- BRIEF
All records that follow are to be restated exactly.

- Dataset entries

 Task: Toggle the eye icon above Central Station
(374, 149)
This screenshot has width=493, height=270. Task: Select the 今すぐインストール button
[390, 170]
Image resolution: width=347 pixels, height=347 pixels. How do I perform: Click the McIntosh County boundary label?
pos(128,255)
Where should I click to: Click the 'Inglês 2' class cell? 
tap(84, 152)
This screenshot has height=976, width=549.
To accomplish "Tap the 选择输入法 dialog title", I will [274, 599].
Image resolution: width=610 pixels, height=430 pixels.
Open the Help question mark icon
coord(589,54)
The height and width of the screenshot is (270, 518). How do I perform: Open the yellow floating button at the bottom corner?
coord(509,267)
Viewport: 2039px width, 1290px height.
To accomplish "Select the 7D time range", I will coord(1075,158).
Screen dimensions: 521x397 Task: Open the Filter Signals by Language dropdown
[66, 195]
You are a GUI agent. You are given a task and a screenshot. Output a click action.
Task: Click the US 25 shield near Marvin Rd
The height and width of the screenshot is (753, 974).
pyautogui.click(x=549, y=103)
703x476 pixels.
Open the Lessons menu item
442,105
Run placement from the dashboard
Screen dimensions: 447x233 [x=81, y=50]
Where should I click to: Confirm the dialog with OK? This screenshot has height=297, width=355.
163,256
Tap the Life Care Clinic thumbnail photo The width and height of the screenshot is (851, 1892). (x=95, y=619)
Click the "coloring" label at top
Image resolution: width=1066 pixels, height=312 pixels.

- SOLVED EXERCISE
 Task: Toggle the eye icon above Central Station
(374, 149)
This screenshot has width=493, height=270. Task: Select the 今すぐインストール button
[390, 170]
Image resolution: width=347 pixels, height=347 pixels. How do I perform: Click the McIntosh County boundary label?
pos(128,255)
Where should I click to: Click the 'Inglês 2' class cell? 
tap(84, 152)
This screenshot has height=976, width=549.
To accomplish "Tap the 选择输入法 dialog title", I will [274, 599].
Image resolution: width=610 pixels, height=430 pixels.
Open the Help question mark icon
coord(589,54)
The height and width of the screenshot is (270, 518). How do I perform: Open the yellow floating button at the bottom corner?
coord(509,267)
Viewport: 2039px width, 1290px height.
To accomplish "Select the 7D time range", I will coord(1075,158).
Screen dimensions: 521x397 Task: Open the Filter Signals by Language dropdown
[66, 195]
You are a GUI agent. You are given a task and a screenshot. Output a click action.
Task: Click the US 25 shield near Marvin Rd
The height and width of the screenshot is (753, 974).
pyautogui.click(x=549, y=103)
703x476 pixels.
Open the Lessons menu item
442,105
Run placement from the dashboard
Screen dimensions: 447x233 [x=81, y=50]
Where should I click to: Confirm the dialog with OK? This screenshot has height=297, width=355.
163,256
Tap the Life Care Clinic thumbnail photo The width and height of the screenshot is (851, 1892). (x=95, y=619)
Click the "coloring" label at top
Image resolution: width=1066 pixels, height=312 pixels.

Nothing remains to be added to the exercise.